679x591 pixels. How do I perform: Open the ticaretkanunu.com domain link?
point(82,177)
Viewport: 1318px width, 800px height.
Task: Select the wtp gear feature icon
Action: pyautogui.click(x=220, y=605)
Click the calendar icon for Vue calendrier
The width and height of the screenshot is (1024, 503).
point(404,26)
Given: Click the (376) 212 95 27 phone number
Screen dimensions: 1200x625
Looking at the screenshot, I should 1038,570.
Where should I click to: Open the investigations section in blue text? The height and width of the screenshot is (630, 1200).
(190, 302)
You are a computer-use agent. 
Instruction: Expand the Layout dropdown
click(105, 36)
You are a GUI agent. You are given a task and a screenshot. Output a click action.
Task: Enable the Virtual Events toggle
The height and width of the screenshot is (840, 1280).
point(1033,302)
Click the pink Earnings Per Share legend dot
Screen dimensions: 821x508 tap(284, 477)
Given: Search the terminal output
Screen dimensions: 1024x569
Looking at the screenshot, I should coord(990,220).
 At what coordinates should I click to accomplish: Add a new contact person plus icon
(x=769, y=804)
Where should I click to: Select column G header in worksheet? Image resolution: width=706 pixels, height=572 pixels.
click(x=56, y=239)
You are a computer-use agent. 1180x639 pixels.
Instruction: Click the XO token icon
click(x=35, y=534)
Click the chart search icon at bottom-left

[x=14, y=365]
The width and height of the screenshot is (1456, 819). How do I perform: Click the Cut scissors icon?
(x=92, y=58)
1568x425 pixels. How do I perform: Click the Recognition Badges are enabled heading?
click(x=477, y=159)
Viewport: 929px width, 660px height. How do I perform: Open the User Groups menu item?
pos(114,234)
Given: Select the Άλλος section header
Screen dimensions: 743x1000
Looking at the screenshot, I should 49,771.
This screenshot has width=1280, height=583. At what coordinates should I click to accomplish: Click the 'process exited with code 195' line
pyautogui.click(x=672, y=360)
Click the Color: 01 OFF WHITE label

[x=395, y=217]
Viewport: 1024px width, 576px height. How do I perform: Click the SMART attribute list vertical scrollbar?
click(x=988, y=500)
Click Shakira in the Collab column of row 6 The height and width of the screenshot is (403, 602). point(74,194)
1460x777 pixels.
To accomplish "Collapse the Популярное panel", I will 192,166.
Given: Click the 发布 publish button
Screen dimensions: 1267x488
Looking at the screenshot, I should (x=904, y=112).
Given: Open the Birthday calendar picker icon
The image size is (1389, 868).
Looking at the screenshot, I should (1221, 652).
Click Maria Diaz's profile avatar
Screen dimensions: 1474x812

What is asked
Copy out in full the entries from the line containing "Click Shakira in" through the line containing "I will 192,166.", adding 5 to each coordinate in the answers.

Expected answer
Click Shakira in the Collab column of row 6 The height and width of the screenshot is (403, 602). point(79,199)
1460x777 pixels.
To accomplish "Collapse the Популярное panel", I will 197,171.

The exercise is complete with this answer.